The solicitor representing the defendant charged with murdering Liverpool schoolboy Rhys Jones has launched judicial review proceedings against the Legal Services Commission (LSC), claiming that the trial has been wrongly classified as a very high cost case (VHCC).

Seven defendants are due to go on trial on 2 October at Liverpool Crown Court on charges connected to the shooting of the 11-year-old in August last year.

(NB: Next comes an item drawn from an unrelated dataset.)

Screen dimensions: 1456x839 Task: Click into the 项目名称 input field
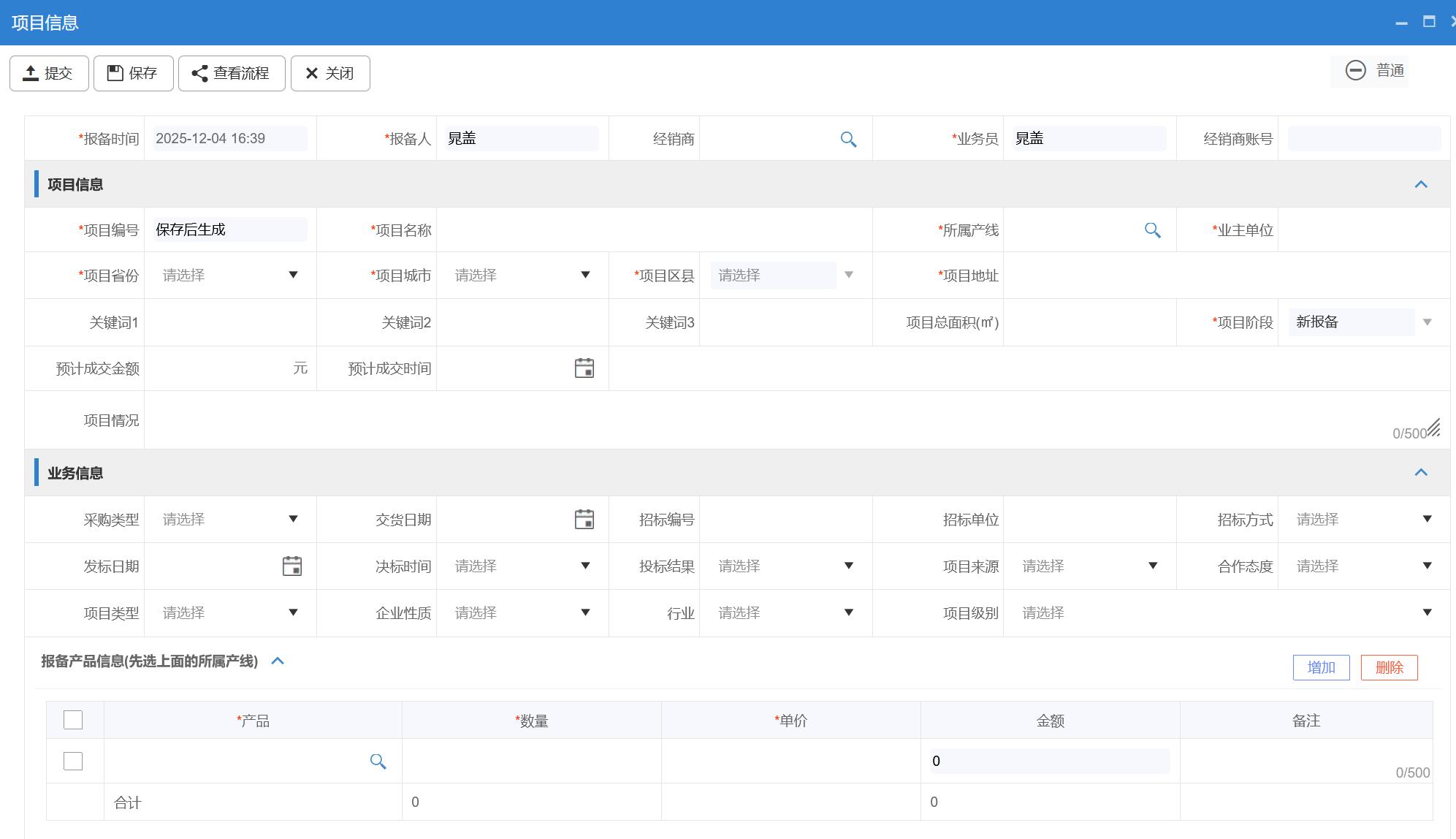point(654,230)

The trial is scheduled to last up to 40 days but has been classified by the LSC as a VHCC, which usually last more than 40 days.

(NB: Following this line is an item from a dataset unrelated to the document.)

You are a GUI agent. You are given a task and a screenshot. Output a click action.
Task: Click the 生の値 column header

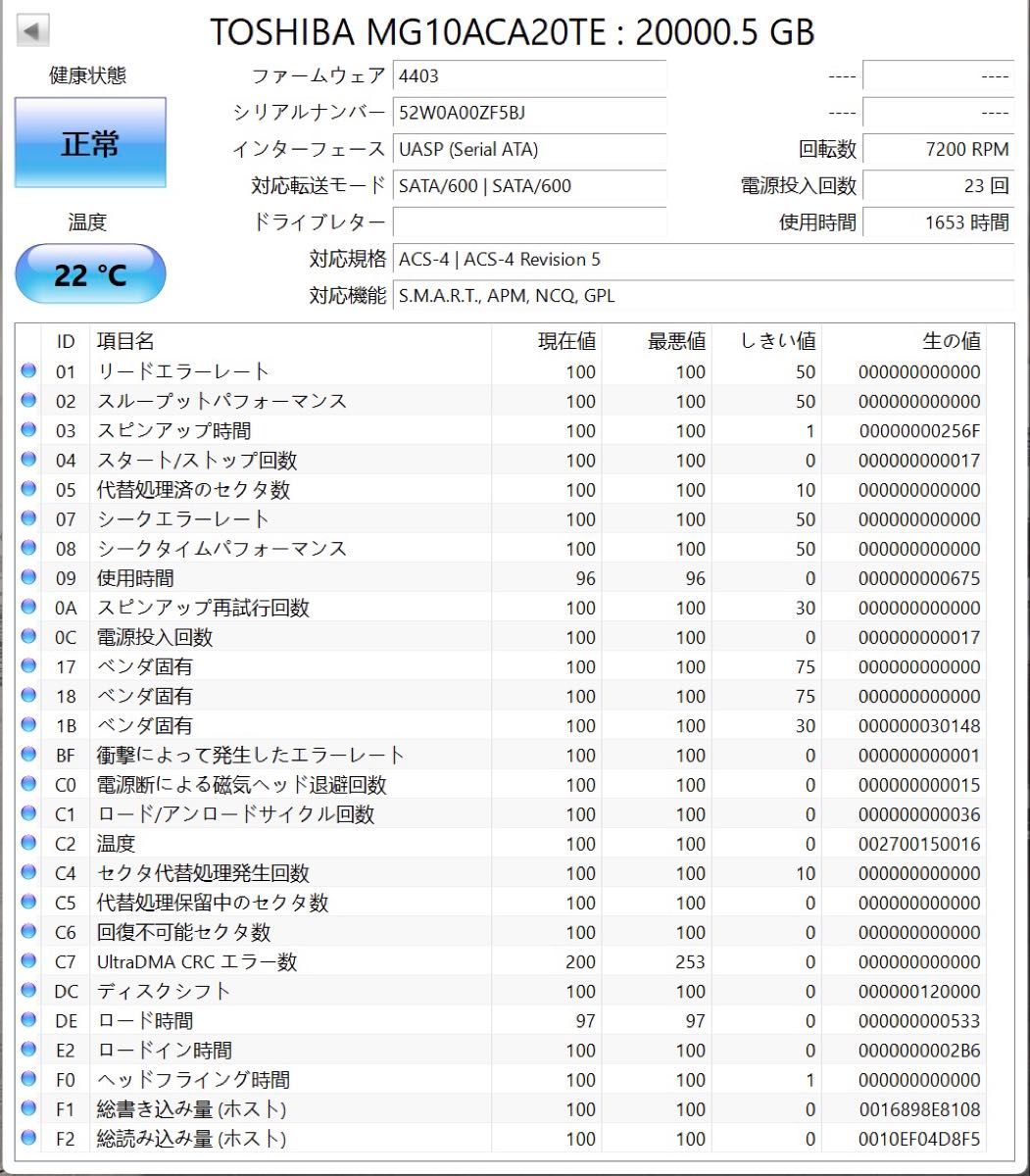953,341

Only panel law firms who are specially contracted by the LSC can conduct VHCC trials.

Six of the defendants are represented by panel firms and have full defence teams but the 17-year-old charged with shooting Rhys Jones is represented by James Benson, senior partner at Liverpool firm James Benson & Co, whose firm is not on the panel.

This means that neither Benson, nor junior counsel Jonathan Duffy, are being paid for the case.

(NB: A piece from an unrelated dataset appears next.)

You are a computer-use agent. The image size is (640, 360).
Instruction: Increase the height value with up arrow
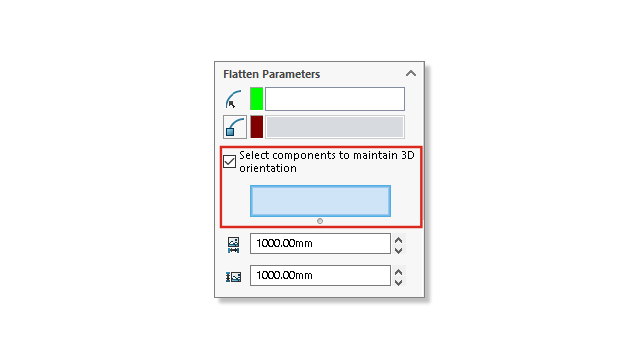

Benson has filed a judicial review of the decision and said: ‘We are in negotiations with the LSC and hope... the trial will go ahead as planned.’

An LSC spokesman said the Commission would monitor the Crown Court case and do everything within its power to ensure the trial proceeds as scheduled.

Rodney Warren, director of the Criminal Law Solicitors Association, said: ‘We made clear to the LSC our concerns that the exclusivity arrangements in the VHCC scheme would lead to perverse outcomes such as this, where the defendant is either denied his solicitor of choice, or his legal team act without payment.’